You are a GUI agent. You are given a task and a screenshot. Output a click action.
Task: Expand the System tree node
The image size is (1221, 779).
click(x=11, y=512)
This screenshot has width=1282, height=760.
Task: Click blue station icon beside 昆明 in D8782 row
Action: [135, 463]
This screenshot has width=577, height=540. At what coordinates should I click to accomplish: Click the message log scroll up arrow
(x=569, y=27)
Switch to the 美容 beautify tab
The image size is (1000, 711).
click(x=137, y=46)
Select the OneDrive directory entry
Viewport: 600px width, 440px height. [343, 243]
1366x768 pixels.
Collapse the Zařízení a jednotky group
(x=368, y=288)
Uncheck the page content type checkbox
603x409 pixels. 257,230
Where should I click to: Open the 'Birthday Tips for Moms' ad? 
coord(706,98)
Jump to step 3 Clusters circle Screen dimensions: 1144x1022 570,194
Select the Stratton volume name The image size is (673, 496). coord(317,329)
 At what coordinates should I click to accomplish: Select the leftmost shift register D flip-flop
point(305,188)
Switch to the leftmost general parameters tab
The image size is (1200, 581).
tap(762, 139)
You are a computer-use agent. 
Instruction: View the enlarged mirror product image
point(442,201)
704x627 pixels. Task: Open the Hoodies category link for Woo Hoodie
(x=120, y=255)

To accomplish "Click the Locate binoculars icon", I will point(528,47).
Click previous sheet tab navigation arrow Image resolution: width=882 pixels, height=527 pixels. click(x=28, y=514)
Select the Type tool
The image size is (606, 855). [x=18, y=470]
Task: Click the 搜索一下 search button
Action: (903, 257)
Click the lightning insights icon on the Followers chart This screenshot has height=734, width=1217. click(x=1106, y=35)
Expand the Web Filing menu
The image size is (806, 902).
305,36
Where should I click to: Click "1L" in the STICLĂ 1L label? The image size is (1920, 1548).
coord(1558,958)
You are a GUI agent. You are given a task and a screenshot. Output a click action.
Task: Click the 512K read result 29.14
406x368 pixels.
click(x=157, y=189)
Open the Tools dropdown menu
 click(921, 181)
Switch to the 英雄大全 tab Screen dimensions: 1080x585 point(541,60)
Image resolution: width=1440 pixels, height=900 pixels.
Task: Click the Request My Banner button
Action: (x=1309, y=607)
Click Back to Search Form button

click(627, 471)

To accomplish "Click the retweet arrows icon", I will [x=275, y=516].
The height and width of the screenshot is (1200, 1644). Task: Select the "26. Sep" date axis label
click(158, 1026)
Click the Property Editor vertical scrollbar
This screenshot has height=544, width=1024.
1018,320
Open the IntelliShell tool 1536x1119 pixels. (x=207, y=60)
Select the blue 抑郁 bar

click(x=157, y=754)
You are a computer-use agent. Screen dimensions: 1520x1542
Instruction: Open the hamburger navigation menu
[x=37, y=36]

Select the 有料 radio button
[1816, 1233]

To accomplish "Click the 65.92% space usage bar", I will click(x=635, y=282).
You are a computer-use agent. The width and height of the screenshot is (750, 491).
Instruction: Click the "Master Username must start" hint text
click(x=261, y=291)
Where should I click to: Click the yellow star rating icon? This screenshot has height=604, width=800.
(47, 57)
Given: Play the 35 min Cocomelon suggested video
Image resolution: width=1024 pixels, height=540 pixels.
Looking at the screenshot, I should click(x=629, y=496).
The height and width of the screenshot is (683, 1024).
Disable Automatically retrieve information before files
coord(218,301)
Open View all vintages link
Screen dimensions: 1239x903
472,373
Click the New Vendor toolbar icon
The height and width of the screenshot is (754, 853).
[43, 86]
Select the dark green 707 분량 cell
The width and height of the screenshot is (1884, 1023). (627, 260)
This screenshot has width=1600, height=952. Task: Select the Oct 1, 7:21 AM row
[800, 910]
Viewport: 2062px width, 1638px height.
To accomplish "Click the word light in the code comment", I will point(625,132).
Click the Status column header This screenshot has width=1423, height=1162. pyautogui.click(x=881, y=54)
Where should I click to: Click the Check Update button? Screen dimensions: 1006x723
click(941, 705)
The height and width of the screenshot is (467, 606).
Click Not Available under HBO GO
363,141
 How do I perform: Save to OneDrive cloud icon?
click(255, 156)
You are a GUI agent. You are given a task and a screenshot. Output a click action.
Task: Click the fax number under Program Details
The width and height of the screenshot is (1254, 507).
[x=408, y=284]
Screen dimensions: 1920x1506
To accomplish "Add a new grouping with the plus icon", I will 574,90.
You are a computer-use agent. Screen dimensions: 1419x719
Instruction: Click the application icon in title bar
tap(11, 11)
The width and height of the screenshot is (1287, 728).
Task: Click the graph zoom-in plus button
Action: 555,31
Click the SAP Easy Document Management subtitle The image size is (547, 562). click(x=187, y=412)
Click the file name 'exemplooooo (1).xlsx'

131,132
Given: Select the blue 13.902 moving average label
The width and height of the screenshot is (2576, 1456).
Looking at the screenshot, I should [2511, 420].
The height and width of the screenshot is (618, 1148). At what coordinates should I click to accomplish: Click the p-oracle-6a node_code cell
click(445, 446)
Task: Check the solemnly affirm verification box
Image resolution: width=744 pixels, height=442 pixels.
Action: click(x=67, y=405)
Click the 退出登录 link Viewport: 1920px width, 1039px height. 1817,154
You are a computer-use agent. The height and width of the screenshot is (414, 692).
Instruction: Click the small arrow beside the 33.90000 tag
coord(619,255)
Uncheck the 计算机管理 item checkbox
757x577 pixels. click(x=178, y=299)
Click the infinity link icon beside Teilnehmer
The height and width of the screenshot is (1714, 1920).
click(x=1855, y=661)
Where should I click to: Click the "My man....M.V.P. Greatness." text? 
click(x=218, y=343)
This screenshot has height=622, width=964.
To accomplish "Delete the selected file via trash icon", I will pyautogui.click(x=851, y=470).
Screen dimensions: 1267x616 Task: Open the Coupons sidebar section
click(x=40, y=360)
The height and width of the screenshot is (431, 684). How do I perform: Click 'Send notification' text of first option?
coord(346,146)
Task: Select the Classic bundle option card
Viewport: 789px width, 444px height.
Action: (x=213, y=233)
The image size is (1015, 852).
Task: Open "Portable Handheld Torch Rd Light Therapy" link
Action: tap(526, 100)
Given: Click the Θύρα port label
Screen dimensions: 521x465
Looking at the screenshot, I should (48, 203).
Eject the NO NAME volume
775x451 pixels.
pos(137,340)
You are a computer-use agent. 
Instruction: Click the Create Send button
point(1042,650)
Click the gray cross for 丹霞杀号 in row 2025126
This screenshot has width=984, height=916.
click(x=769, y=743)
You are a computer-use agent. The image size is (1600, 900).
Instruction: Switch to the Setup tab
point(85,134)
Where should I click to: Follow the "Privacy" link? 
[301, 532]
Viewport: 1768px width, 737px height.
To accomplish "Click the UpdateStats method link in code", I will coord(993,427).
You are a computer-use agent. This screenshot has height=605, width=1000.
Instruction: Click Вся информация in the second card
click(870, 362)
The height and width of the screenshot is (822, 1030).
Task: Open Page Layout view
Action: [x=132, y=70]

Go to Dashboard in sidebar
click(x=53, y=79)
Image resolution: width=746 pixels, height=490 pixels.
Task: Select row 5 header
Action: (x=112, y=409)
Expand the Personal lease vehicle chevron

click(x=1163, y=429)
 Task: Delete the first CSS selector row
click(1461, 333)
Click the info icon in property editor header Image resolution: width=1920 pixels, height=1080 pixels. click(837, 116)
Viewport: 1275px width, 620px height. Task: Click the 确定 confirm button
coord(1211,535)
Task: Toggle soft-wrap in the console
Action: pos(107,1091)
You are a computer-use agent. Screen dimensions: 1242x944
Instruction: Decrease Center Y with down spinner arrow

AIM OF THE TASK -> In the data between the lines holding "Task: Select the Classic bundle option card" and "pos(137,340)", inclusive, replace "Classic" with "Deluxe" and reproduce those lines with nothing else changed.

TASK ANSWER ->
Task: Select the Deluxe bundle option card
Viewport: 789px width, 444px height.
Action: (x=213, y=233)
The image size is (1015, 852).
Task: Open "Portable Handheld Torch Rd Light Therapy" link
Action: tap(526, 100)
Given: Click the Θύρα port label
Screen dimensions: 521x465
Looking at the screenshot, I should (48, 203).
Eject the NO NAME volume
775x451 pixels.
pos(137,340)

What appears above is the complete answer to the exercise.